光の当たった部分と影の部分の境目に、黄土色を重ねていきます。白い洋服の光の当たっている部分を淡い黄色で塗ります。さらに、鮮やかで強いピンク色を塗って色合いを濃くして、洋服の立体感を表現していきます。
手と顔を塗る
はじめに手と顎は、赤みがかった褐色で塗っていきます。次にやや薄い褐色系で手と顔を塗ります。細かい部分や、細い線はクレパスの角を使って描きましょう。さらに、右手の傘で陰になっている暗い手元部分を、こげ茶色で塗ります。
ショール、胸元、手、髪、帽子を塗る
日傘で影になっているショール、胸元、手に淡い空色を塗り重ねます。茶色系の色で下塗りした手の部分に、淡い空色塗り重ねると、肌の色に深みを与えると同時に自然な色合いになります。

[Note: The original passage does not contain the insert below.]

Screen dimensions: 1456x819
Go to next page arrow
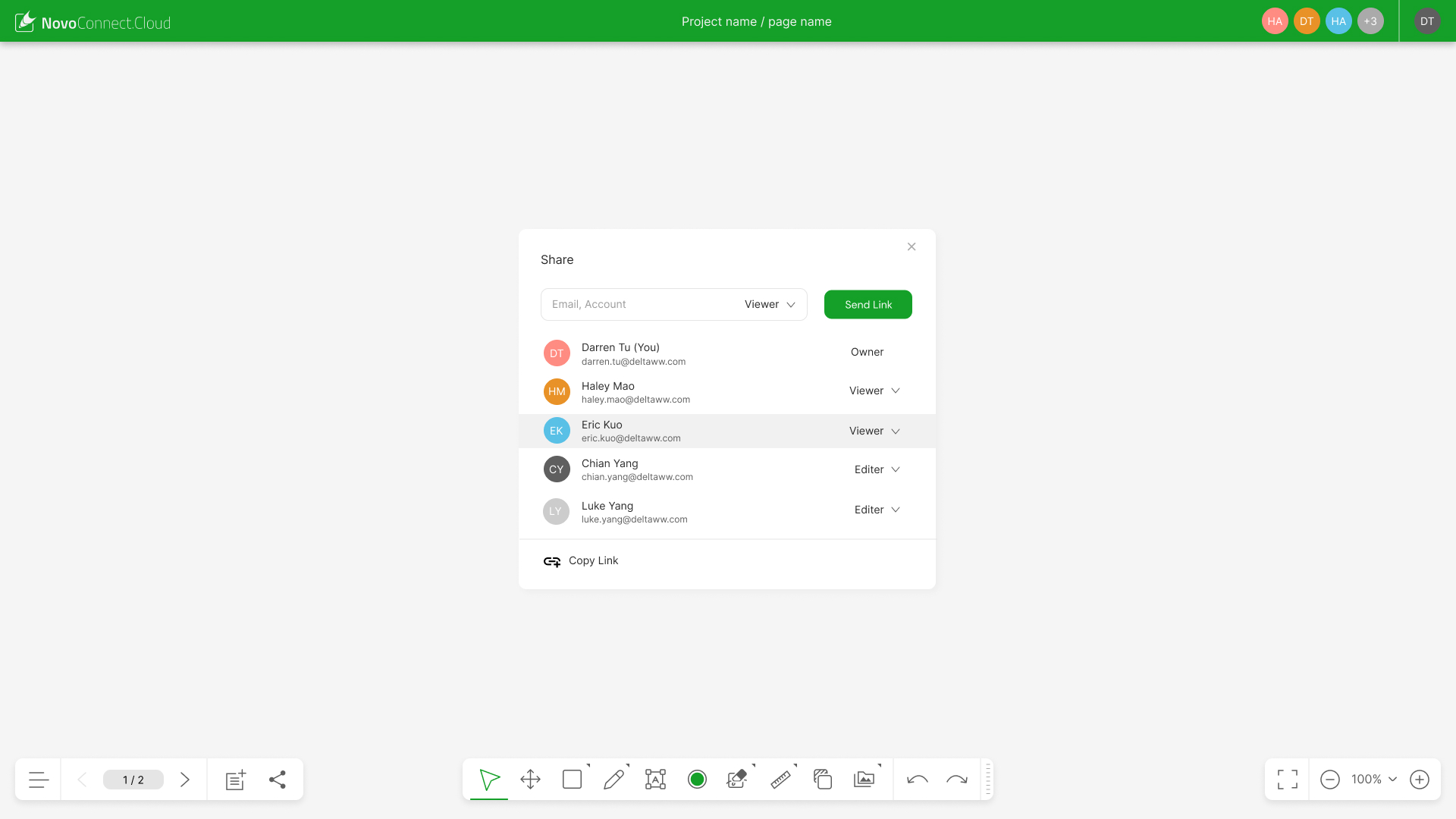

髪の毛は青色で、帽子は黄土色で塗ります。下塗りでは思わぬ色を使うように感じるかも知れませんが、クレパスは上から色を塗り重ねるときれいに色が混色され、落ち着いた美しい仕上がりになります。
日傘を塗る
日傘の布を通して透ける陽の光を表現しましょう。まずは、日傘全体を明るい黄緑色で塗ります。日傘の緑の濃い部分には深緑色を塗ります。日傘の根元になる中心の明るい部分には、淡い黄色で色をなじませるように重ねていきます。さらに、陽が当たっている部分には、淡いピンク色を塗り重ねていきましょう。傘の柄部分には、薄い褐色を塗り、内側の骨組みの部分は、濃い青色を塗ります。